HOW TO MANAGE YOUR MIND AND CHANGE YOUR THOUGHTS

Welcome back to Part 2 of the series on The Model! Today’s topic is step 2 of The Model – our thoughts and how to manage your Mind. (Missed the first post? Click here to read Part 1)

The Model is brilliant I think. It’s a systematic approach to thought work and I think it takes the “woo woo” out of mindset work and coaching. 

I use The Model as a coaching tool with my private 1:1 clients to help them see the way that their brain is thinking about their business or life.  The Model is used when you have a problem and you’re suffering some type of emotional pain because of that problem.

REVIEW:  CIRCUMSTANCES ARE FACTS

Last week in this post we began by talking about “circumstances”, which are the facts. Circumstances are global events, the past, or other people. They can be proven in a court of law and ultimately when we realize that circumstances are 100% neutral, we can be free from the emotional pain we create.

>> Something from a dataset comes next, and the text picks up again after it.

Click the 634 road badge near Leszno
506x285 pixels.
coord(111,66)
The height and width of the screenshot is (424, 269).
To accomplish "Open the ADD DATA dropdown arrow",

Circumstances are always neutral, but we don’t always believe that they’re neutral. And it’s that disbelief – the “arguing with what is” that creates emotional pain. We attach meaning to circumstances with our thoughts.

Circumstances are reality and when you argue with reality you lose, but only 100% of the time – Byron Katie  

MANAGE YOUR MIND

This week we’re talking about our ‘thoughts’ and changing our thoughts. How do you know if you should question or change a thought? If you don’t like the way it makes you feel. Positive thoughts lead to good feelings, which lead to good actions. Negative thoughts lead to negative feelings, which lead to negative or self-destructive actions

We can say that the root cause of any problem we have is always our thinking. Not the circumstance – it’s the way we think about the circumstance and the meaning we attach to the circumstances.

It’s not our feelings, but the thoughts that created those feelings.

It’s not our actions or non-actions – (our behaviours) – it’s the thoughts & feelings that created those actions.

Our thoughts mirror the results in our lives. If you don’t have the results you want, you must change your thoughts

Thoughts are simple sentences in our brain. Beliefs are thoughts that we keep thinking. I find that often the most difficult and tricky thoughts are the seemingly innocent sentences we think like:

  • I can’t
  • I don’t know how
  • I don’t have enough time
  • I can’t afford it
  • I’m not good enough

$100K THOUGHT EXAMPLE

Let’s use our $100K example from last week and now add in a few different types of thoughts:

  • C:  $100K Salary
  • T:  I don’t know how to make $100K
  • F:  Hopeless
  • A:  Avoid learning, avoid getting coached, no offers made to clients
  • R:  Don’t learn how to make $100K

Now … let’s try a slightly better thought and see how things can shift:

  • C:  $100K Salary
  • T:  I’m learning how to make $100K
  • F:  Curious
  • A:  Take a course, hire a coach, make offers to help clients
  • R:  Learning how to make $100K

 

If you have the same damn thoughts, you’re going to have the same damn day – Meadow DeVor

The Model

Some final thoughts about The Model:

  • We cannot control the outside world
  • Nothing outside of us has the power to make us feel good or bod
  • It’s not the circumstances, but our thoughts about the circumstances that create our experience
  • We attract what we think about
  • We create our lives with our thoughts
  • We can’t permanently change our results without changing our thoughts

 

3 STEPS TO FEEL BETTER

The first step to feeling better is to just become aware of our thoughts. What are the habitual and constant things that you tell yourself about your specific problem? 

The second step to find a slightly better thought that you can believe and flip the switch on your thoughts. When the circumstance triggers you to think a thought, decide to think your new thought instead.

Step three is to remind yourself of your new thought and keep thinking the new thought on a loop. Sometimes outside reminders are really helpful here … like putting a sticky note on your computer screen or your bathroom mirror, or listening to an

It can really be that simple to start managing your brain and your thoughts.